(Stored items)

+++

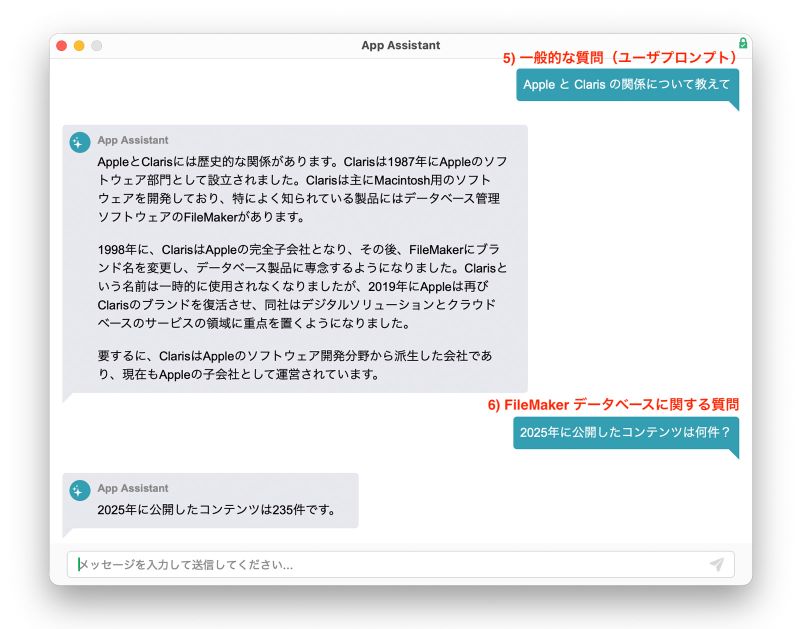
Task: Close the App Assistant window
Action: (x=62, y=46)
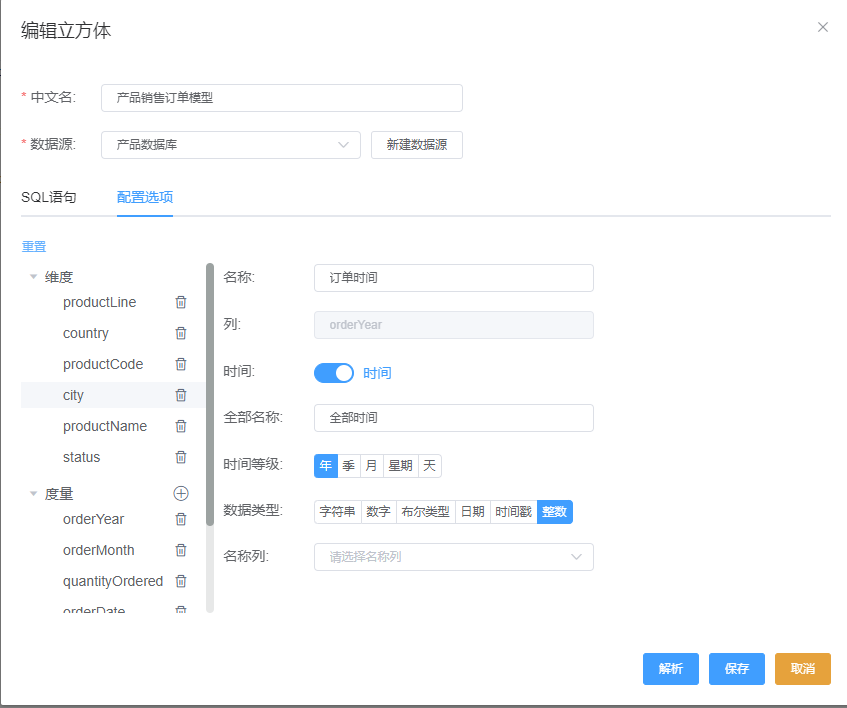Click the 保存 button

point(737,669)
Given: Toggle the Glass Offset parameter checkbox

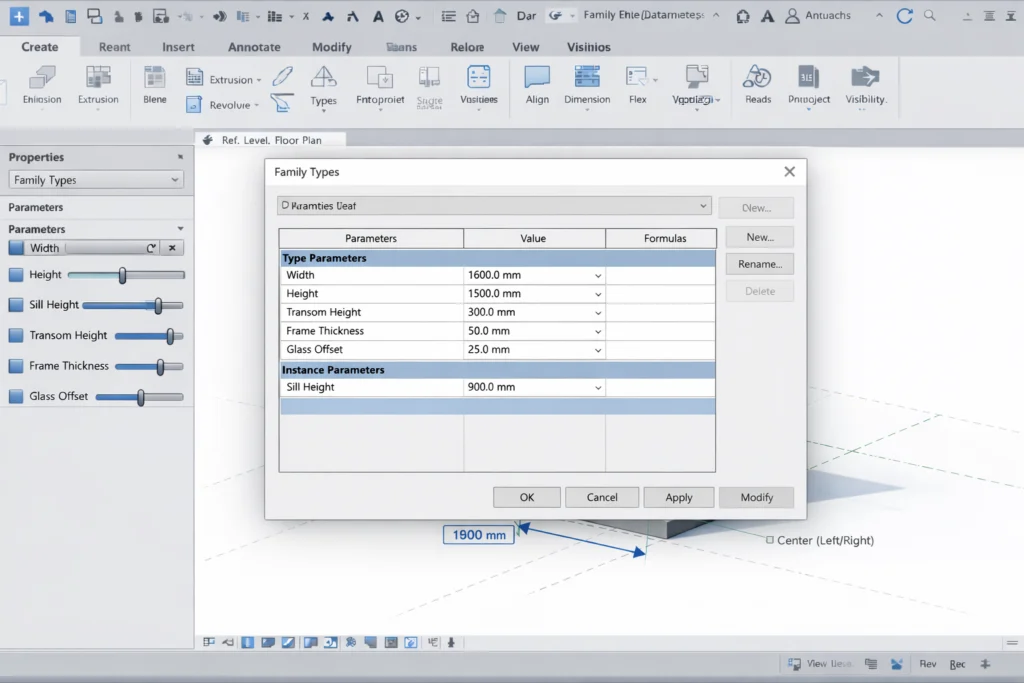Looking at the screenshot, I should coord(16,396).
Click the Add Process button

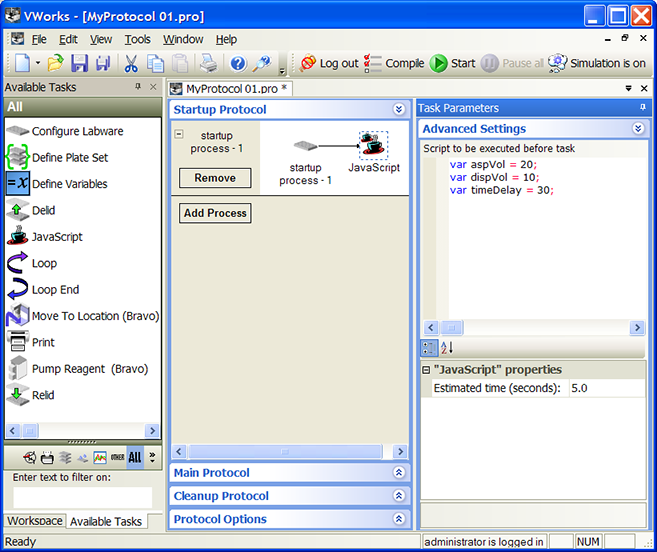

+++

▸ **What you need to do**
No pictures belong in the copy. Retype exactly, and only, the lines from the line containing "Given: Toggle the" through the last line of the data, both included.

▸ **Solution to this exercise**
Given: Toggle the Glass Offset parameter checkbox

Looking at the screenshot, I should coord(16,396).
Click the Add Process button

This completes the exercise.